Poetry as we know it has been re-made. As we approach the second quarter of the century, we may well all be done with the term ‘spoken word’. Arguments over page and stage are redundant. Slam is standard, and former slammers are attending writing retreats, doing creative writing degrees and performing in theatres, art houses and galleries. Yet, as we arrive at this historic intersection of literature and performance, I can’t help feeling bored.
The labels ‘performance poet’ and ‘spoken word artist’ have been variously worn by people who were not allowed to call themselves poets.
The labels ‘performance poet’ and ‘spoken word artist’ have been variously worn by people who were not allowed to call themselves poets. These may have been punk, dub, or hip-hop MCs, comic poets, poets of colour, or those wedded to the discipline of performance. Each successive surge of the grass roots has built new audiences for poetry and elaborated successfully on an ancient tradition of live verse.

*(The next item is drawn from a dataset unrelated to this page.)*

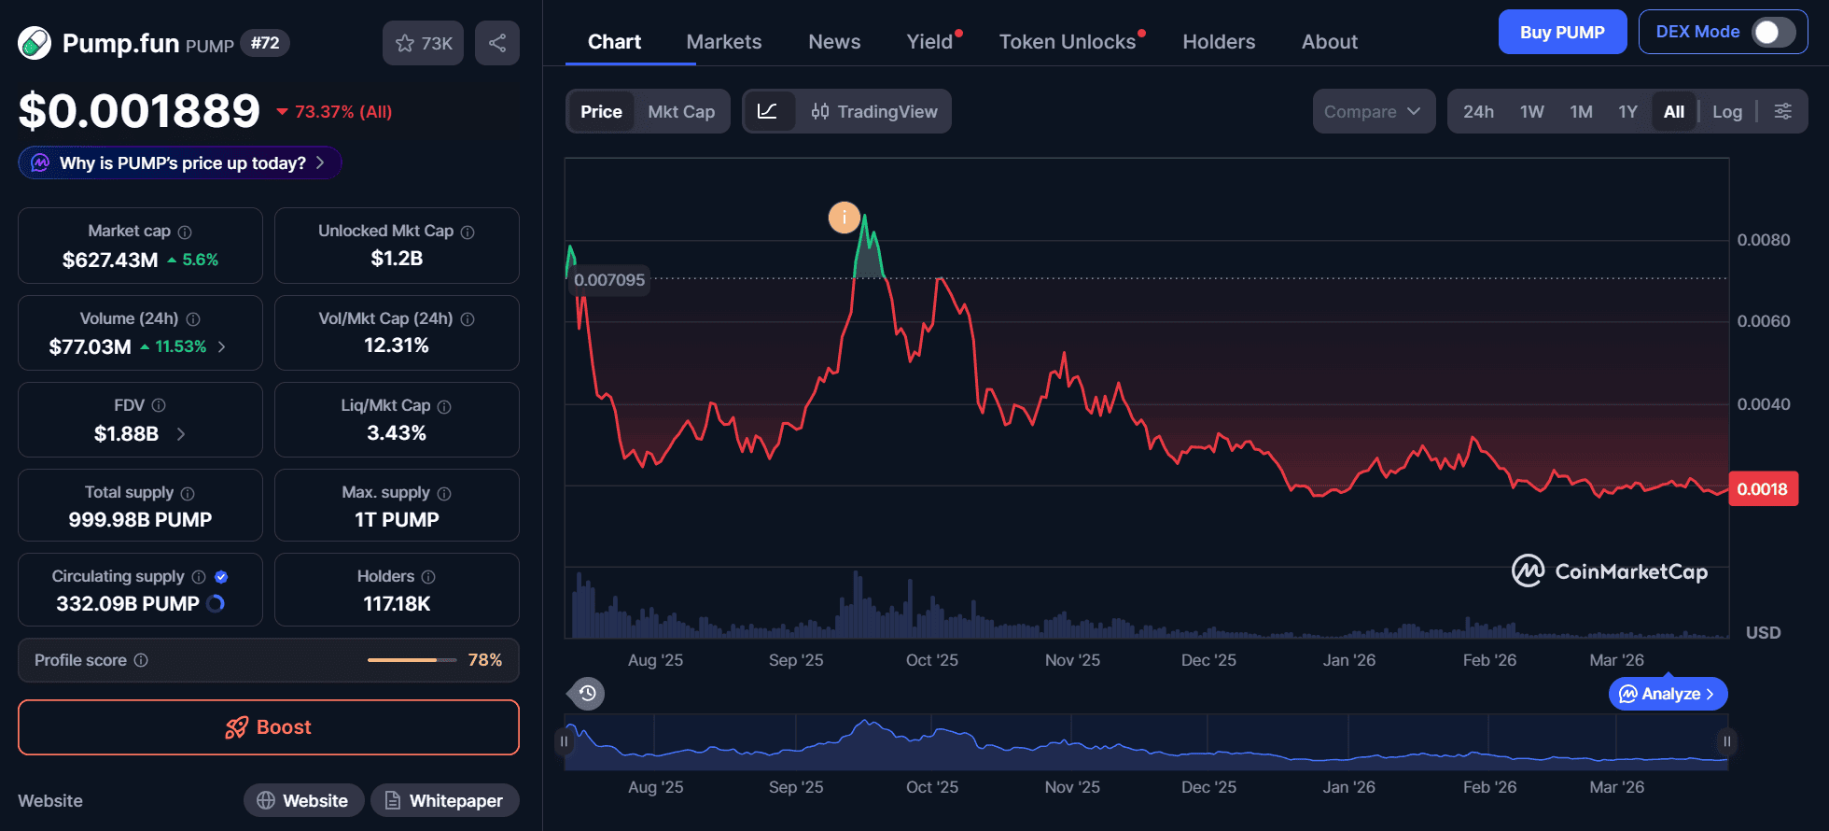Click the history clock icon below chart
This screenshot has width=1829, height=831.
[x=587, y=693]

But such labels are quickly abandoned by artists as they mature. Why? Because spoken word is infantile. Spoken word is not a destination, it’s a beginning. Slam competitions and rowdy events in clubs and pubs are fun. But they are no place for serious art.

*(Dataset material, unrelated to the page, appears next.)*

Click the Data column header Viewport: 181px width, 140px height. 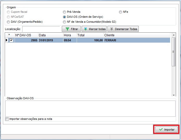click(50, 35)
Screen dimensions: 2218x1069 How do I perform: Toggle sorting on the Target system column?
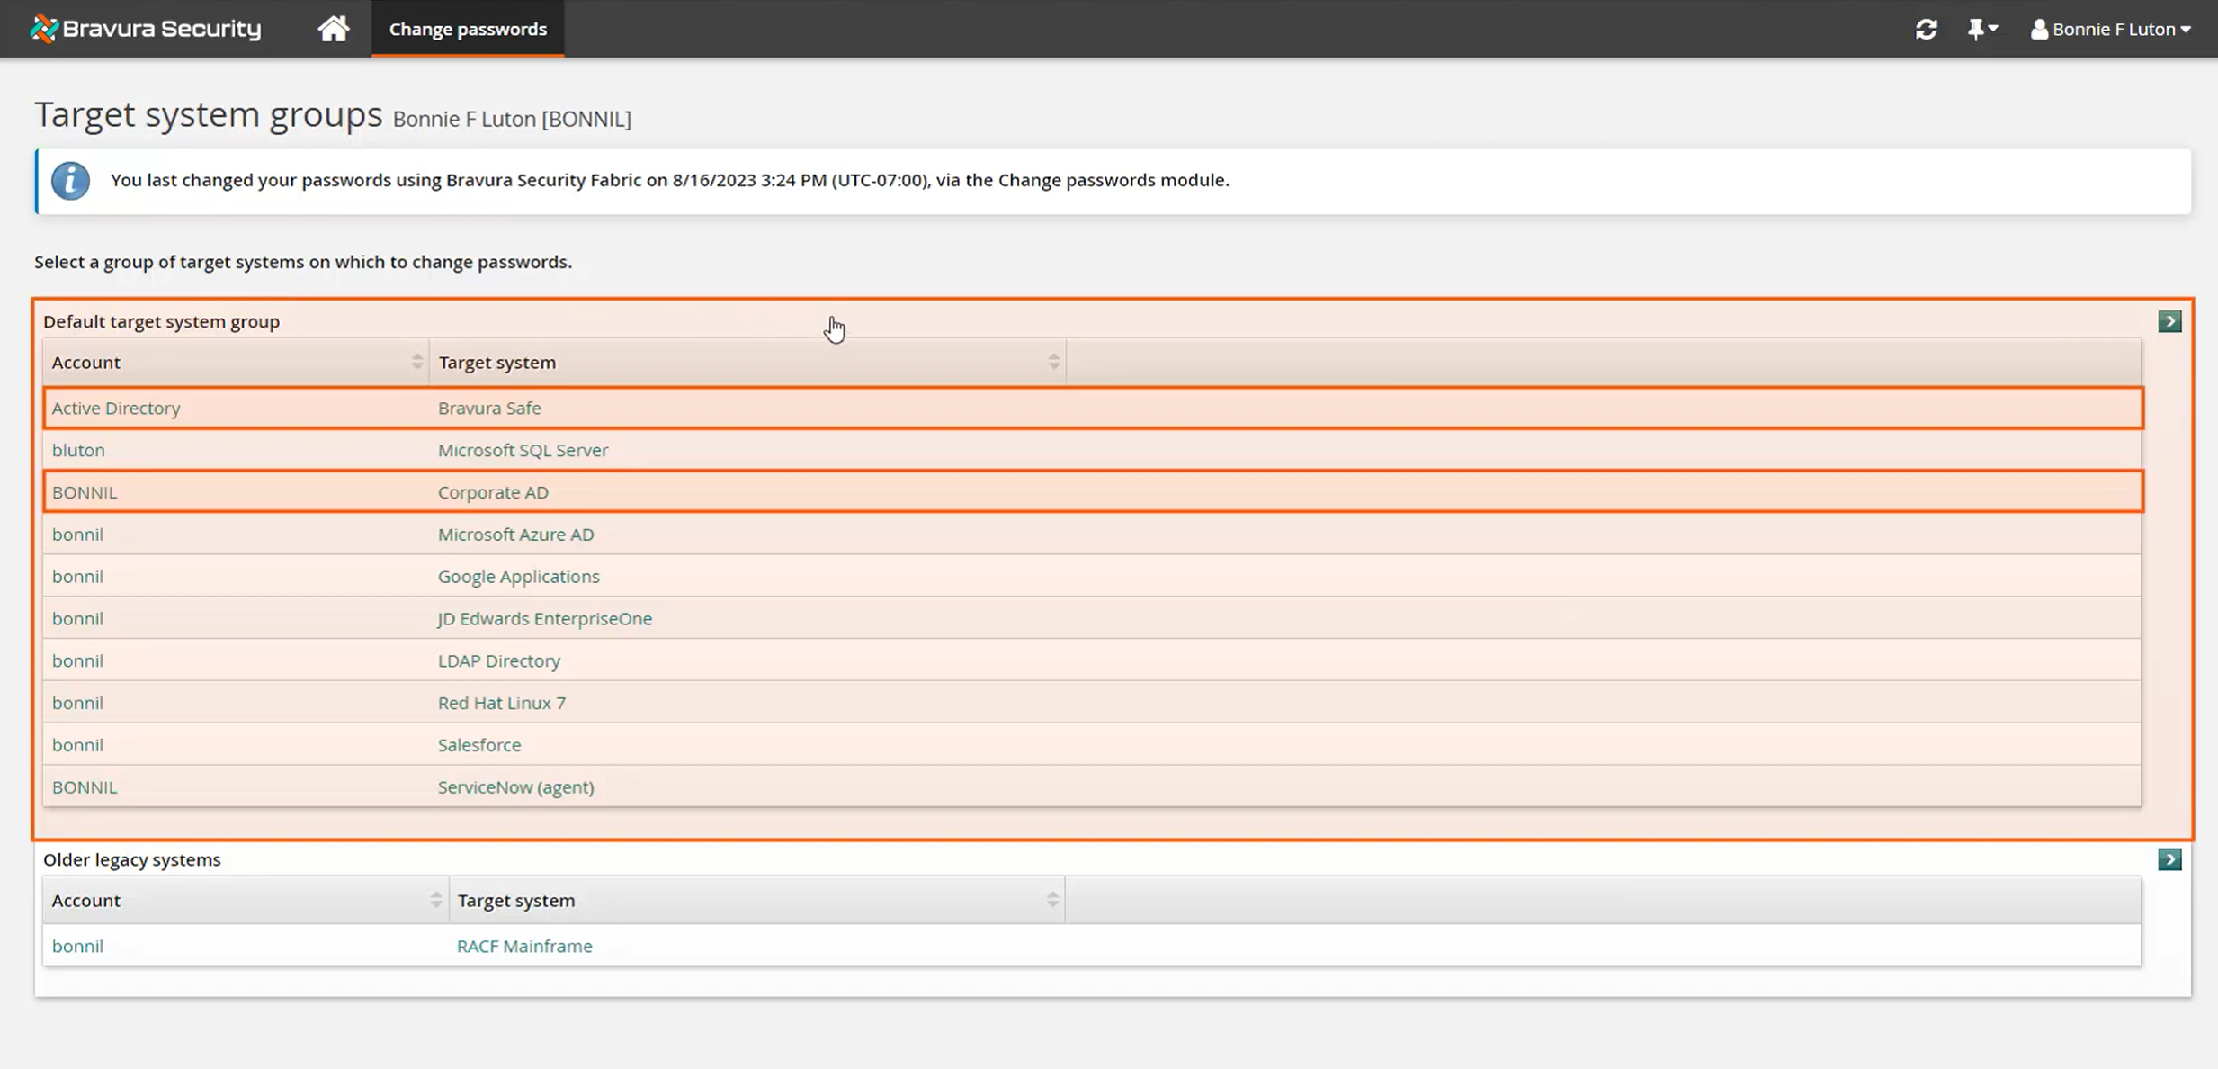pos(1053,361)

Slam competitions and rowdy events in clubs and pubs are fun. But they are no place for serious art.
Have you absorbed this narrative, even a little? Haven’t we all? I have interviewed over 100 spoken word poets while podcasting, and later researching my book: Stage Invasion: Poetry & the Spoken Word Renaissance which was released with Out-Spoken Press last year. My research has led me to the firm conclusion that spoken word (a name that superseded British performance poetry in the early noughties) is on the way out. As someone who has spent many years trying to describe stage craft, and the manifold ways this enhances and elaborates written verse, this causes me concern.
In March this year, Spoken Word Educators & Academic Researchers (SWEAR) was established at the UniSlam festival in Birmingham. This is a watershed in the discussion around performance poetry. Given how thriving the scene is, it is amazing it has taken so long. Page-centric poetic dogmas have dominated our educational institutions since English poetry became the subject of formal study two centuries ago.
This has left us without much of a language to describe how professional poet performers can – with the precision of tuning forks – make a crowd shudder with tears, laughter and clenched fists (some early inspirations for me were Mark Gwynn Jones, Benjamin Zephaniah and Kat Francois). Another consequence of this neglect is that pockets of experimentation and expertise get ignored or forgotten. The sub-genre of stand-up poetry, for example, has received almost no discussion, despite the fact that many brilliant artists have dedicated their lives to it (see John Hegley, Rob Auton, Kate Fox and Connor Macleod to name just four).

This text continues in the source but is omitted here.